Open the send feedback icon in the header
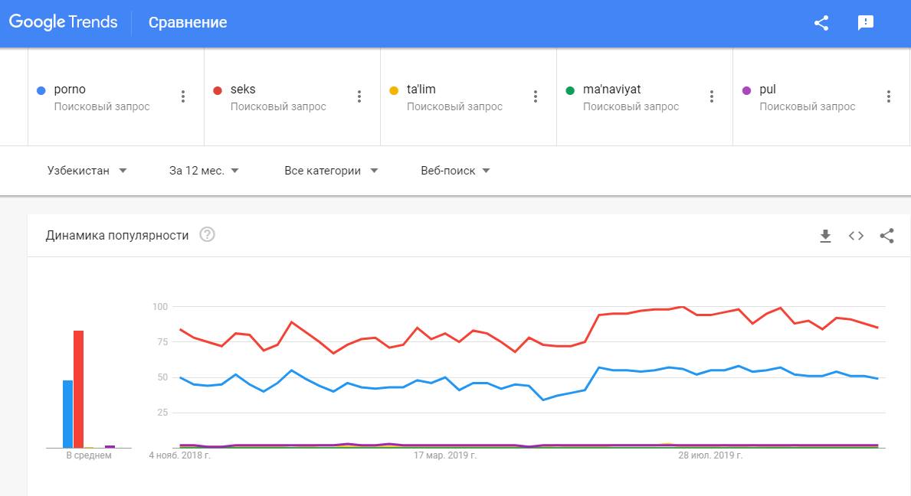 (866, 23)
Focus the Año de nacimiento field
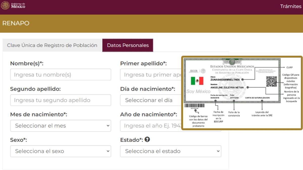Image resolution: width=303 pixels, height=170 pixels. click(x=150, y=126)
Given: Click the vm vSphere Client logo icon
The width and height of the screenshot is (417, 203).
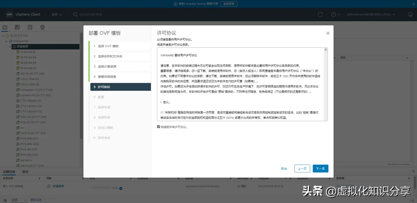Looking at the screenshot, I should (x=9, y=14).
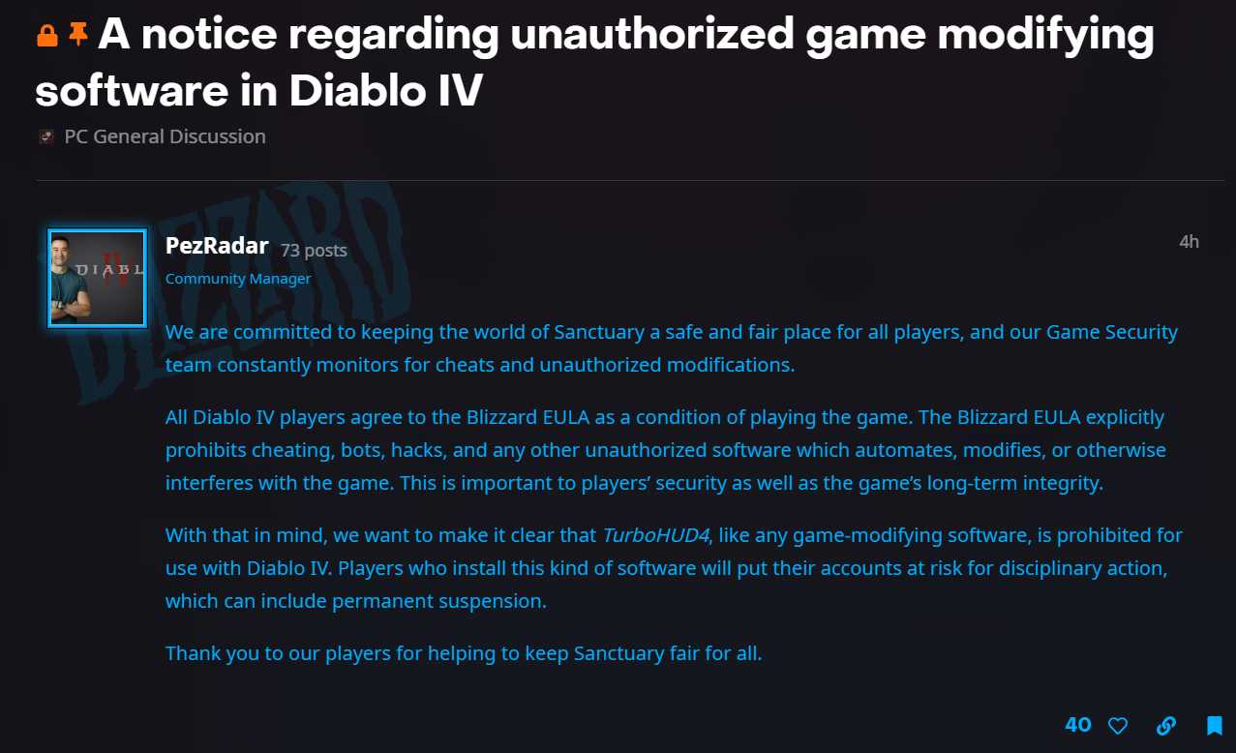Click the orange locked topic icon
Screen dimensions: 1236x753
coord(47,37)
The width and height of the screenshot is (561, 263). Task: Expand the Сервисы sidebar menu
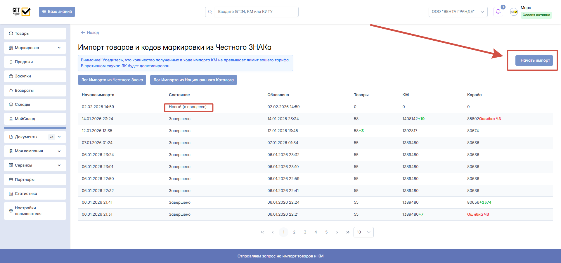pos(35,165)
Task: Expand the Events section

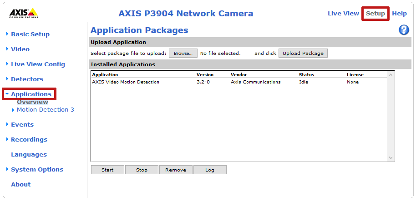Action: 22,124
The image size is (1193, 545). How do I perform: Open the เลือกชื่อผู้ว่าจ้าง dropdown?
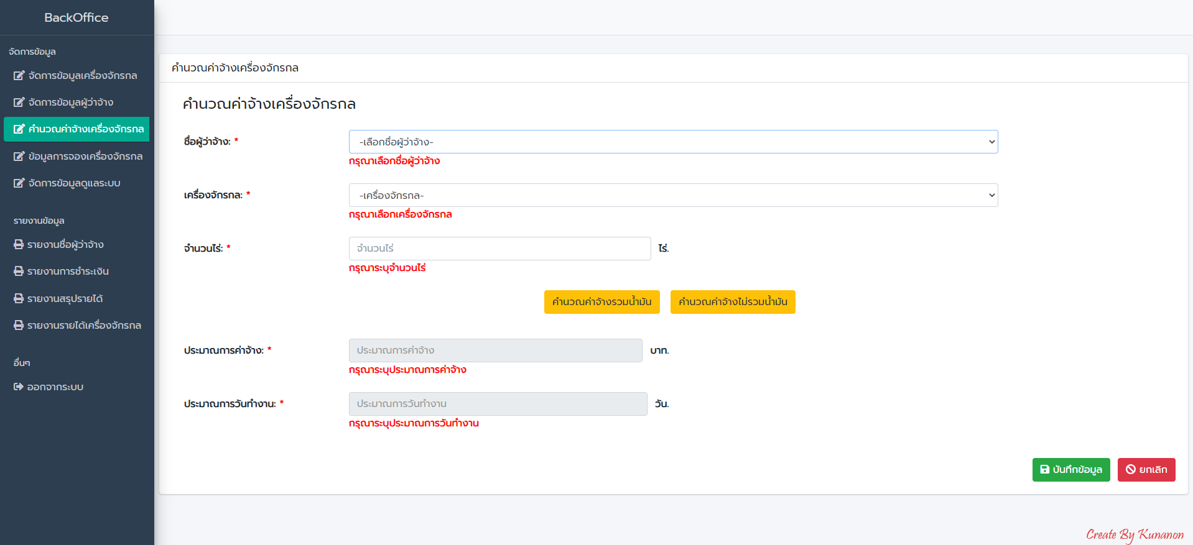[x=673, y=142]
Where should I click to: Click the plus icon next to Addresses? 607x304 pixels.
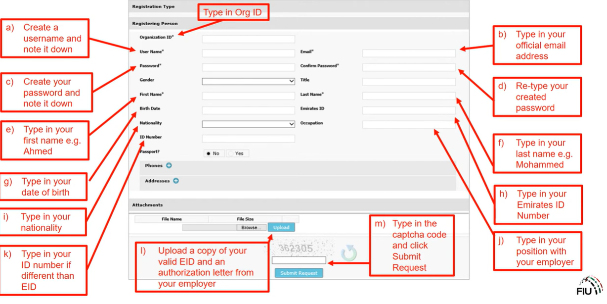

■ Brief:
What's needed is every record restated exactly, pictures excluded.

■ Result:
Open the send feedback icon in the header
 (866, 23)
Focus the Año de nacimiento field
Image resolution: width=303 pixels, height=170 pixels. click(x=150, y=126)
Given: Click the vm vSphere Client logo icon
The width and height of the screenshot is (417, 203).
Looking at the screenshot, I should (x=9, y=14).
Click the orange locked topic icon
Screen dimensions: 1236x753
coord(47,37)
The width and height of the screenshot is (561, 263). Task: Expand the Сервисы sidebar menu
pos(35,165)
Task: Expand the Events section

Action: 22,124
The image size is (1193, 545). How do I perform: Open the เลือกชื่อผู้ว่าจ้าง dropdown?
[x=673, y=142]
Where should I click to: Click the plus icon next to Addresses? 607x304 pixels.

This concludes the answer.